Privacy has been an issue since DIAL was created in 1998. When the online search system was first proposed, at least one county commissioner worried that it would allow citizens to check property records for what he considered all the wrong reasons, including idle curiosity. Yet commissioners, rightly, chose to make all records public, simply requiring the system’s users to read a disclaimer statement before proceeding.

Since then, all sorts of things have changed. Some public employees, among them police officers, have been given the legal right to keep home addresses secret. Identity theft is more common, and computers have become both faster and far more complex. And some sorts of records may contain Social Security numbers or other information that would be an identity thief’s dream.
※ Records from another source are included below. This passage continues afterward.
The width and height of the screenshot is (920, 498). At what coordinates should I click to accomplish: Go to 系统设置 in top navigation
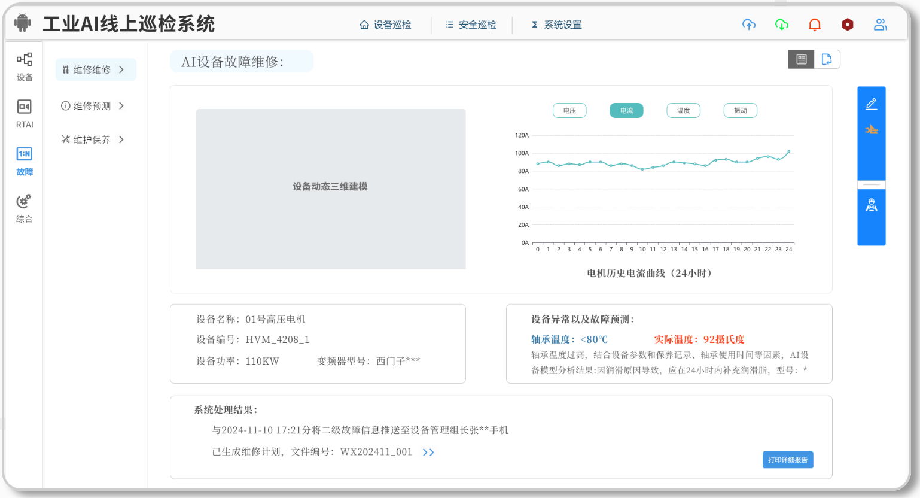556,25
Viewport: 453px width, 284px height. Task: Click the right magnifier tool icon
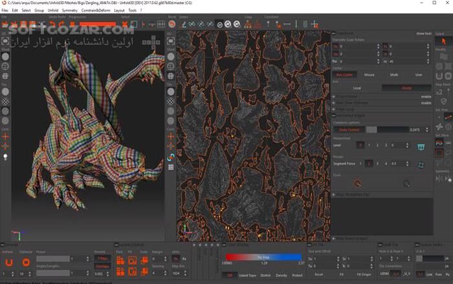point(406,183)
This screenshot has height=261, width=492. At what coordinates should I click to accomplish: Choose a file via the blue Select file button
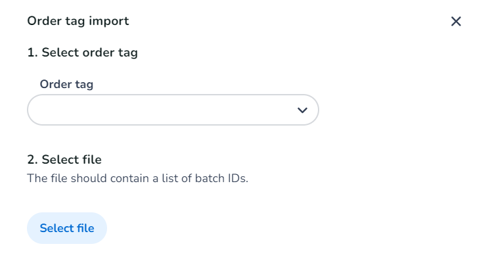[x=67, y=228]
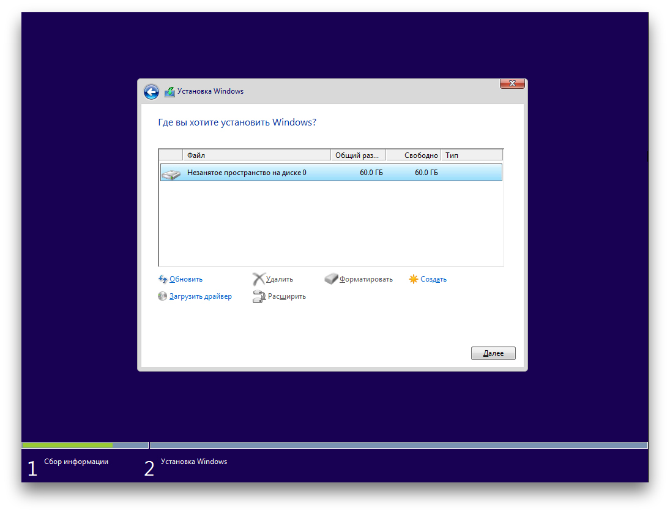Click the Загрузить драйвер disc icon
This screenshot has height=513, width=670.
pos(163,296)
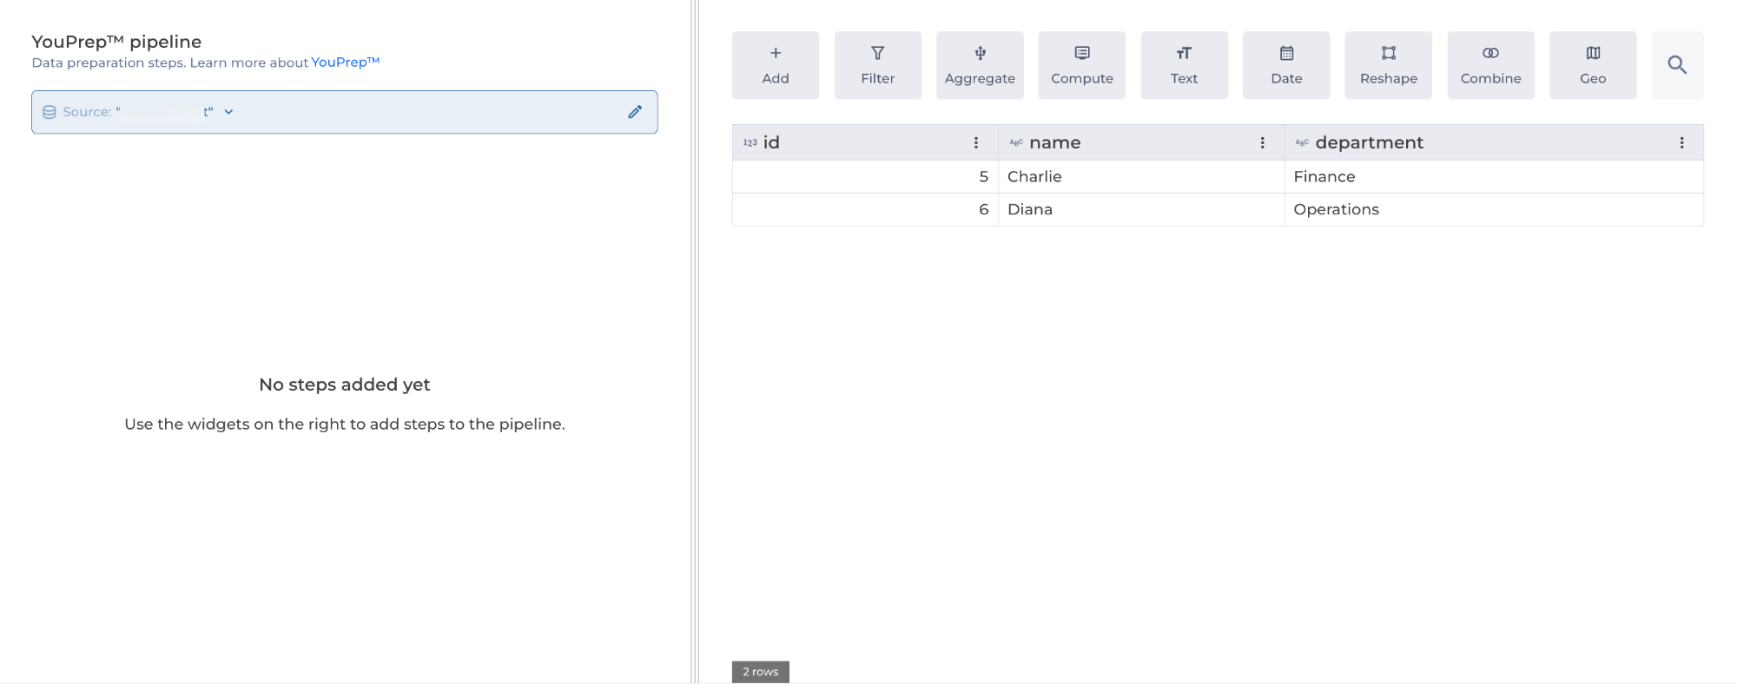Open the Text transformations widget
Screen dimensions: 1737x684
pyautogui.click(x=1184, y=65)
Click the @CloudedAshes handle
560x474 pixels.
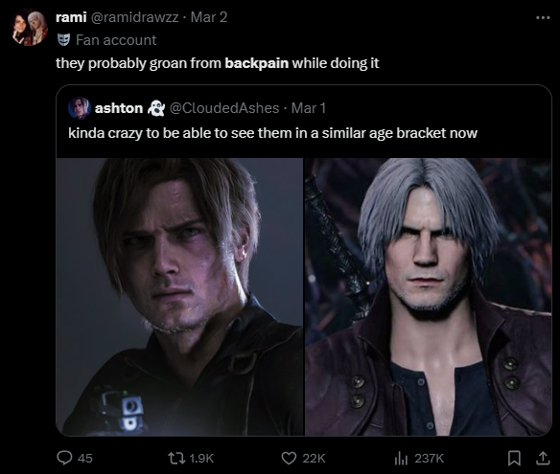(x=224, y=108)
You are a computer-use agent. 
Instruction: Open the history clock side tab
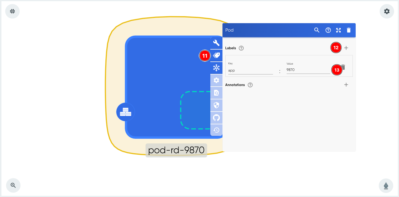[x=216, y=130]
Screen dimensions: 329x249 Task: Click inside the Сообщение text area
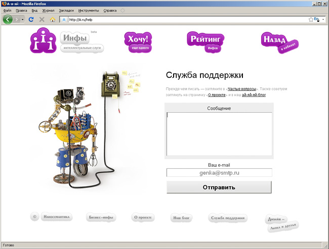click(219, 133)
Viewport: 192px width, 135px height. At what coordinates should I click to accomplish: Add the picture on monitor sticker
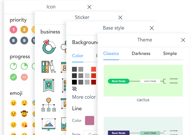tap(49, 124)
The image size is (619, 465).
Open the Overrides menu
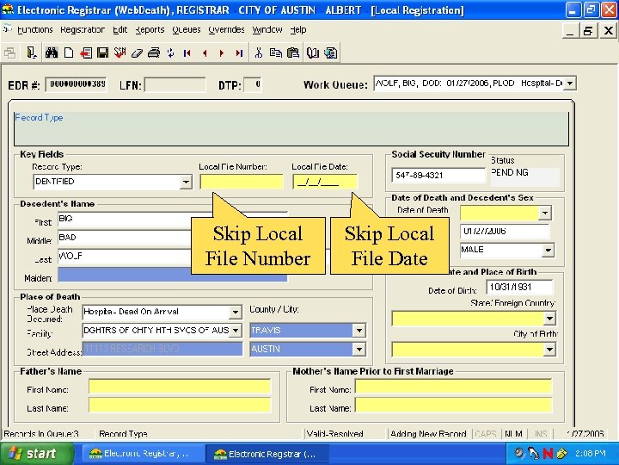[226, 29]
To date none of this has been a major problem, says County Clerk Nancy Blankenship. And County Assessor Scot Langton says his office fields only a few calls a year from those who believe the current system invades privacy.

The potential problem lies down the road, as Blankenship sees it. As DIAL is improved, more information will be available, and keeping some of it private or semi-private may well be required by law. The registration system will allow the county to do that in a way it cannot today. Meanwhile, even under the new system, all DIAL users will be able to see just as much as they can see today.

Assuming the county continues as it has and allows as many citizens as much access as the law allows, the registration system should pose no threat. It would be a far different story, however, if the county decided to use the new system to limit access to records simply because it could do so.